Diseño plásmido es crítica para la generación exitosa de ambos mutantes marcados y sin marcar. Figura 1 da un ejemplo del plásmido A y B utiliza para generar un mutante de deleción en los genes Synechocystis cpcC1 y cpcC2 13. En cada caso, las regiones flanqueantes 5 'y 3' son de aproximadamente 900-1.000 pb. regiones que flanquean reducidos se pueden utilizar aunque el más pequeño que hemos ensayado con éxito ha sido de aproximadamente 500 pb. El plásmido B también puede contener un casete del gen entre el ~ 1 kb regiones flanqueantes 5 'y 3' o una versión modificada de la secuencia del gen nativo.

Figura 2
Figura 2: Verificación de mutantes marcados y sin marcar, por ejemplo cpcC1 / cpcC2 Synechocystis y SYNPCC7002_A1173 en Synechococcus. (A) El tamaño esperado de la de tipo salvaje Synechocystis (arriba), sin marcar (centro) y nocaut marcada (abajo) amplicones generados usando cebadores cpcC1C2for y cpcC1C2rev, aproximadamente 200 pb en ambos lados de la región cromosómica que desea eliminar. (B) El tamaño esperado de la de tipo salvaje Synechococcus (arriba) y nocaut marcada (abajo) amplicones generados usando cebadores A1173for y A1173rev, aproximadamente 200 pb a cada lado de la región cromosómica que desea eliminar. Amplicones gel que muestra agarosa generados a partir de (C) de tipo salvaje Synechocystis (carril 2), sin marcar (carril 3) y marcados knockouts cpcC1 / cpcC2 (carril 4), y (D) de tipo salvaje Synechococcus (carril 6) y el SYNPCC7002_A1173 marcada knockout (carril 7). Los marcadores se muestranen los carriles 1 y 5. Haga clic aquí para ver una versión más grande de esta figura.

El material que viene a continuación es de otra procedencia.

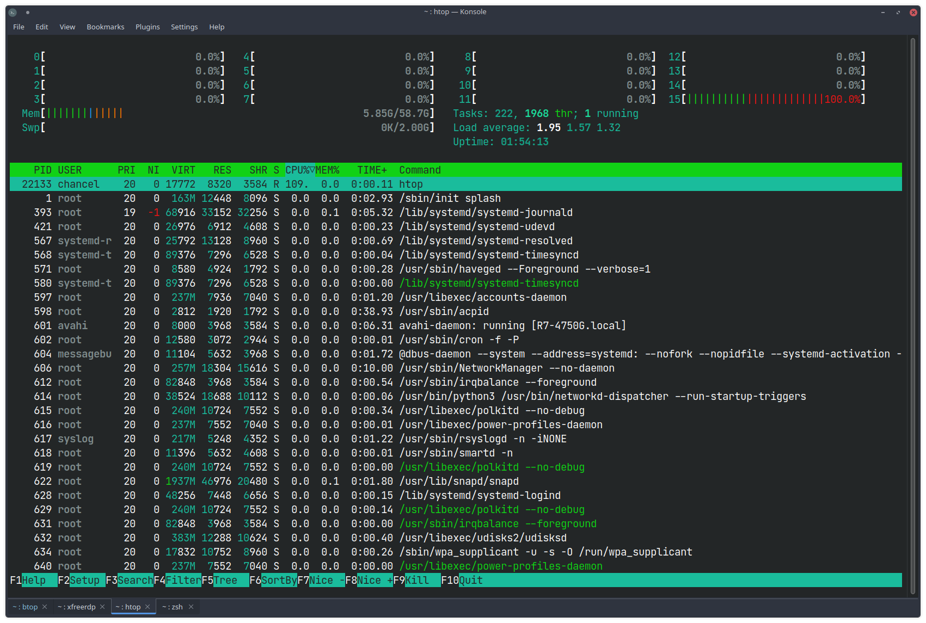Switch to the btop tab
The width and height of the screenshot is (926, 623).
point(26,607)
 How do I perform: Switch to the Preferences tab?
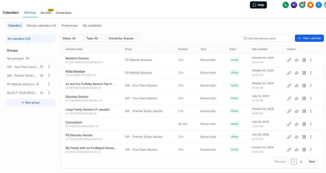coord(70,26)
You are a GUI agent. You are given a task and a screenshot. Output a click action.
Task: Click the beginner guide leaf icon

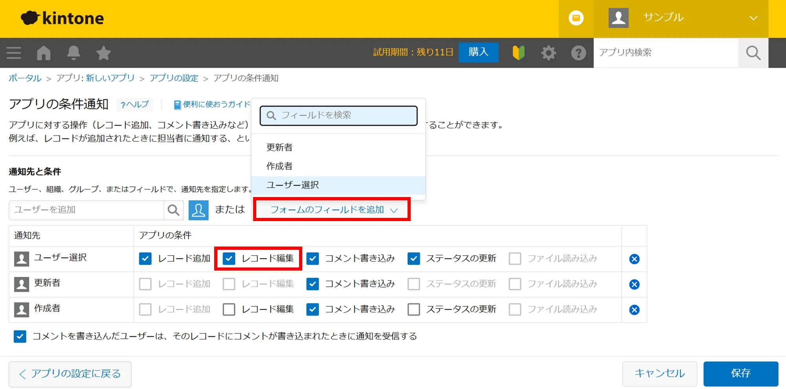pyautogui.click(x=518, y=53)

Tras la transformación del plásmido en las células A, típicamente varios cientos de colonias van a aparecer en una placa después de aproximadamente 7 a 10 días. Las colonias son <1 mm de diámetro y no va a aumentar de tamaño durante las próximas semanas. Por lo tanto, es fundamental utilizar un palillo de dientes extremo romo para eliminar la colonia y consecutivas sobre una placa de agar BG11 + kanamicina fresco. Aproximadamente la mitad de las colonias re-rayada crecerán después de 4-6 días. Si los genes no son esenciales y los mutantes muestran un crecimiento similar a la cepa de tipo salvaje bajo luz continua de 20-40 mmol fotones m-2 s-1 (por ejemplo, terminales mutantes oxidasa en Lea-Smith et al., 2013 14) (figura 3), entonces todos los cromosomas deben contener una copia de t que NPT1 / cassette sacB inserta la secuencia, tal como se determina a través de PCR. Si los genes no son esenciales y los mutantes muestran un fenotipo lento crecimiento bajo luz continua de 20-40 mmol fotones m-2 s-1 (por ejemplo ficobilisoma mutantes deficientes en Lea-Smith et al., 2014 13) (Figura 3), a continuación, varias rondas de re-rayas en placas de agar con BG11 aumentó gradualmente cantidades de kanamicina son esenciales con el fin de obtener un mutante marcado segregada. Una vez que se obtiene un mutante segregada este debe ser re-rayado en un BG11 más kanamicina placa de agar fresco para asegurar que la segregación es completa. Si repetidas rondas de rayas no dan lugar a una marcada segregación mutante entonces el gen es probable esencial para la supervivencia. La figura 4 da un esquema de las etapas experimentales implicadas en la generación de mutante sin marcar.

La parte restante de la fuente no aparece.